His disciples came and asked him,
“Send her away, for she keeps calling out after us.”
He said in reply,
“I was sent only to the lost sheep of the house of Israel.”
But the woman came and did him homage, saying, “Lord, help me.”
He said in reply,
“It is not right to take the food of the children
and throw it to the dogs.”
She said, “Please, Lord, for even the dogs eat the scraps
that fall from the table of their masters.”
Then Jesus said to her in reply,
“O woman, great is your faith!
Let it be done for you as you wish.”
And her daughter was healed from that hour.
+++ +++ +++ +++
In today’s First Reading, the LORD tells Moses to send a dozen men, one from each tribe of Israel, to reconnoiter the land of Canaan. Forty days later they return and make their report: This land is indeed flowing with milk and honey, and we have brought back delicious fruit. But the people who live there are fierce warriors and the towns are well fortified. Caleb, leader of the expedition, recommended attack, but most of the other scouts warned against it, and their option prevailed.
The LORD spoke to Moses and Aaron: I have heard the grumblings of the Israelites against me. Tell them: You spent forty days scouting the land; you will spent forty years in this desert, suffering for your stubbornness. As for the twelve members of the scouting party, none of them will survive to enter the Land of Promise.

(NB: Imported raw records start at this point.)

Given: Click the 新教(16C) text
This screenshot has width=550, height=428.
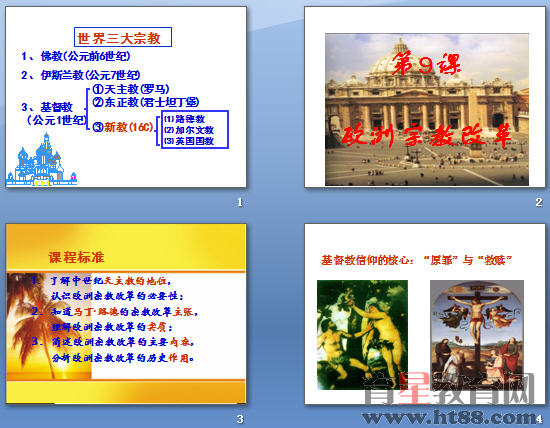Looking at the screenshot, I should point(123,127).
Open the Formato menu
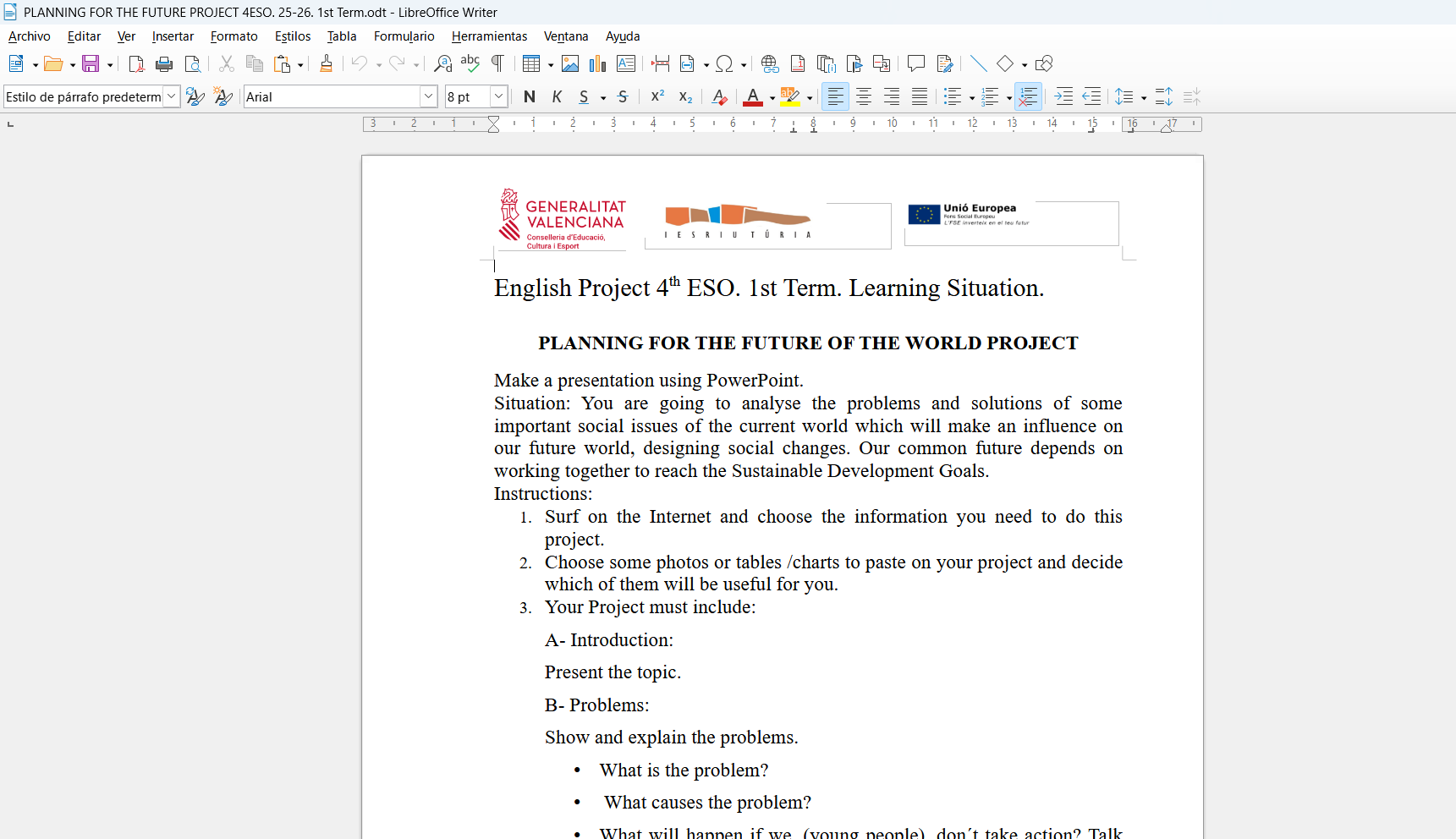Image resolution: width=1456 pixels, height=839 pixels. coord(234,36)

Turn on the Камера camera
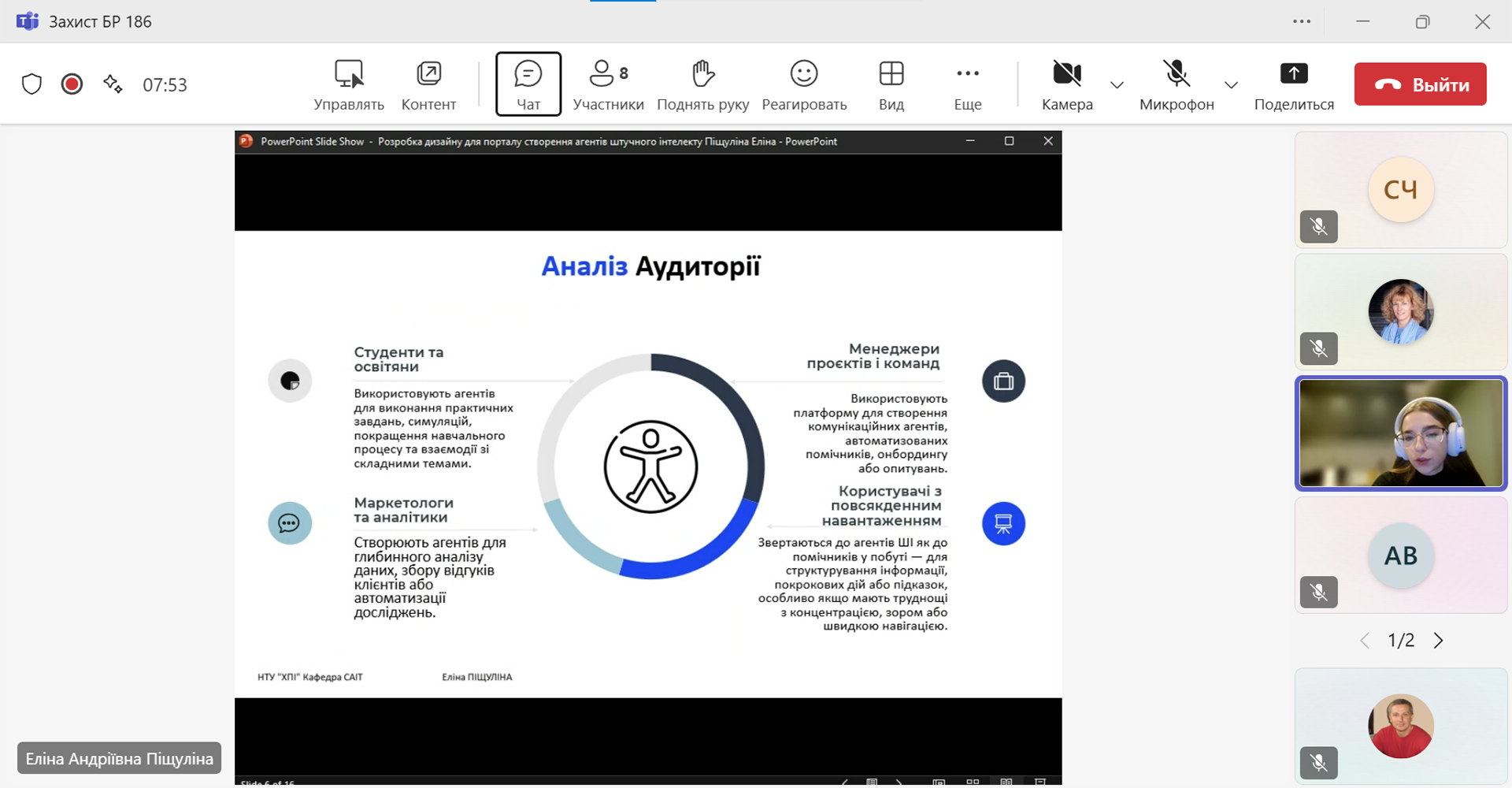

There is a parallel between the attitude expressed by the LORD in today’s First Reading and the attitude expressed by Jesus in the gospel. The mission of Moses was to lead the children of Israel to the Promised Land. Nations that opposed them were conquered; those who rebelled against Moses’ leadership were exiled, in this case for forty years, because of their stubbornness. In the gospel, the mission of Jesus is to the people of Israel, not to the pagan people of the land to the north.
Commentators on the scriptures give many and varied reasons for Jesus’ attitude toward the Canaanite woman and her ailing daughter : These are some of the points they make:
• Jesus needed to rest, and to have time to teach his disciples, so he was “off-duty”.
• In Mark’s version of this incident, he said that the children of Israel had to be fed first.
• He made no attempt to convert the woman to Jewish beliefs, as other teachers might have.
• He wanted to distinguish himself from the many wandering “wonder-workers” who were all too willing to perform healing rituals for the sake of fame or financial reward.
• The reference to “dogs” was not intended as a racial snub, but to children’s pets, whose needs would be secondary to those of the children.
The only consistent element among these comments is that they represent the opinions of the commentators. Other than that, they are “speculative at best”, an expression one of my professors used as a more genteel version of “pure guesswork”.
We close with the words of Saint Augustine: “The woman was ignored, not that mercy might be denied but that desire might be enkindled; but not only that desire might be enkindled, but … that humility might be praised.”
At the end of the day, Jesus granted this foreign pagan woman’s prayer, and praised her confidence – we might even say her faith. This is certainly a challenge to any intellectual definition of faith, since true faith is not mere assent to the conclusion of a logical syllogism, but commitment to conversion. Like the Samaritan woman at the well (John 4:25-29), this Canaanite woman became aware of Jesus’ identity long before any of the disciples (Matthew 16:16).